Ray Dillinger wrote, quoting me:
> >Another idea would be for the stations to actually absorb the photon
> >in some manner that preserved its polarization, and then to re-emit it.
> >These could be primed to pass only a single photon.
> Now you are talking serious voodoo.  I don't think that this 
> can be done this year.  Maybe not this decade. 

Actually there is a report out just today that could be a big step towards
this capability.  From http://www.aip.org/physnews/update/521-1.html:

   For the first time, physicists in two separate laboratories
   have effectively brought a light pulse to a stop. In the process,
   physicists have accomplished another first: the non-destructive and
   reversible conversion of the information carried by light into a
   coherent atomic form.

This experiment captures light and transforms it into an excited gas
state, in a reversible way, so that the original light pulse can restored
at a later time:

   Usually photons (the quanta of light) are absorbed by atoms, destroying
   the information carried by the light.
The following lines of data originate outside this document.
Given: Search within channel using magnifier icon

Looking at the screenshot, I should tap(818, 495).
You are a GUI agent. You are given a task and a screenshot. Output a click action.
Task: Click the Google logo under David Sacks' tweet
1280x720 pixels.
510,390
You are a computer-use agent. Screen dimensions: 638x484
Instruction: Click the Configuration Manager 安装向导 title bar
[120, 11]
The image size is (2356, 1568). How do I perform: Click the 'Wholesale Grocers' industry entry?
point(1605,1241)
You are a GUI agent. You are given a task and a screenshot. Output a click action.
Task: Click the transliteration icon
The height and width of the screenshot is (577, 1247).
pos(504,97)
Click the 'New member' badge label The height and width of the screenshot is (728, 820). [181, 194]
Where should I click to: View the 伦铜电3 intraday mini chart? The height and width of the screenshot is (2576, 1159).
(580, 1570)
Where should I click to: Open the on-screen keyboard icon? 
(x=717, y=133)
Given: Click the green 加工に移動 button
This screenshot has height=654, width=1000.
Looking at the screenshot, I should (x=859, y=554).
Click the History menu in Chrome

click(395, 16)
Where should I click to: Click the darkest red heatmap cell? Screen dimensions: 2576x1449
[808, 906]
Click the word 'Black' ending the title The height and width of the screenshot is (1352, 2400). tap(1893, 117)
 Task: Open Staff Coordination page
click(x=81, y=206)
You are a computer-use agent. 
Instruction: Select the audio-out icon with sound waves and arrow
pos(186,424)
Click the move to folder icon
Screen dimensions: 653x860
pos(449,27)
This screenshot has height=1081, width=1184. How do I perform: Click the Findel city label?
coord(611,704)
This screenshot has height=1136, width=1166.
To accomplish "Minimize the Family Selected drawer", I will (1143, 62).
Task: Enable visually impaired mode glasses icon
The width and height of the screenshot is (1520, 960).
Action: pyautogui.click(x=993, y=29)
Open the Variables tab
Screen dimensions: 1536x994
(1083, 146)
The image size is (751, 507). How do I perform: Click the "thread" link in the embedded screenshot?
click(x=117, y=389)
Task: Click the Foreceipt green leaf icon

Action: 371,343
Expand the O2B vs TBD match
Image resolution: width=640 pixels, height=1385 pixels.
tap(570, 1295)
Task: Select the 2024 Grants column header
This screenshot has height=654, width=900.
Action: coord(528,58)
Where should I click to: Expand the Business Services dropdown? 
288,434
With the present method, in
   principle, no information in the light pulse is lost.

If this applies to the polarization information as well then it would be
close to what I called for above.

Then you'd still need some way to be able to distinguish how many photons'
worth of energy you'd caught in your gas, or to limit the emission to
only a single photon.  If so then this would be a "single photon" filter.
So perhaps the idea is not as far-fetched as it sounds.